Task description:
All that is wanted is how many lines in the records below include the string "agent".

Material provided:
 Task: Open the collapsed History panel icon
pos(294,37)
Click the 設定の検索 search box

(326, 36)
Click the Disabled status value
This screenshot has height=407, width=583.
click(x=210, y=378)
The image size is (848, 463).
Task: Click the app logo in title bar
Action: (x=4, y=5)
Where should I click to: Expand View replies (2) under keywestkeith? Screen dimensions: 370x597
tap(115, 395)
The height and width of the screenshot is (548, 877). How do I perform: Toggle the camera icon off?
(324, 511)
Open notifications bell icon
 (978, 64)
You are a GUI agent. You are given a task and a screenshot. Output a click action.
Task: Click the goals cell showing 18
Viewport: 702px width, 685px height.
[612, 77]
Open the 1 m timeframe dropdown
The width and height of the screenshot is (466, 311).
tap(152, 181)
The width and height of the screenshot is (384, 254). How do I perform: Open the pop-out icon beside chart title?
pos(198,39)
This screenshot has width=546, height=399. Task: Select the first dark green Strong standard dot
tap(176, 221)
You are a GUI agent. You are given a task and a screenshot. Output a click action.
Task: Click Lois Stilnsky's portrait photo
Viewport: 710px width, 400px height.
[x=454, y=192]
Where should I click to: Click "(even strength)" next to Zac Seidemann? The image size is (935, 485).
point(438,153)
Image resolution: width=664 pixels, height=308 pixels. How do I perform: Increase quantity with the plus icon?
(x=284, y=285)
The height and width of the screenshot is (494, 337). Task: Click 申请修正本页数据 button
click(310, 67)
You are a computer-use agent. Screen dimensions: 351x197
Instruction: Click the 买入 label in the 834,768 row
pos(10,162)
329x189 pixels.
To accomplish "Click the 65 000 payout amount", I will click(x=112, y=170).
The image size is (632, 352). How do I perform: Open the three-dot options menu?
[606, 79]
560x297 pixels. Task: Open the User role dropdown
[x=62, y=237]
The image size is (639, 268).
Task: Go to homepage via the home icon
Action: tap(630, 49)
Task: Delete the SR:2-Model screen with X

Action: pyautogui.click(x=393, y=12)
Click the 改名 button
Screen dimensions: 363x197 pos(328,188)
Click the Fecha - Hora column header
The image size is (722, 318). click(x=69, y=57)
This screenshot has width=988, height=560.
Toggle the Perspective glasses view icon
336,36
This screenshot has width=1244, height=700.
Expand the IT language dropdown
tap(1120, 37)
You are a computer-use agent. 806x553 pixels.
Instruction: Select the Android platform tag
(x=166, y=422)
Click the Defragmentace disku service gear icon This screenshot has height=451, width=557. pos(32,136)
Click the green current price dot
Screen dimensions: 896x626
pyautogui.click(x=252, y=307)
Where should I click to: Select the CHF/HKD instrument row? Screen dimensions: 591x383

Answer box:
4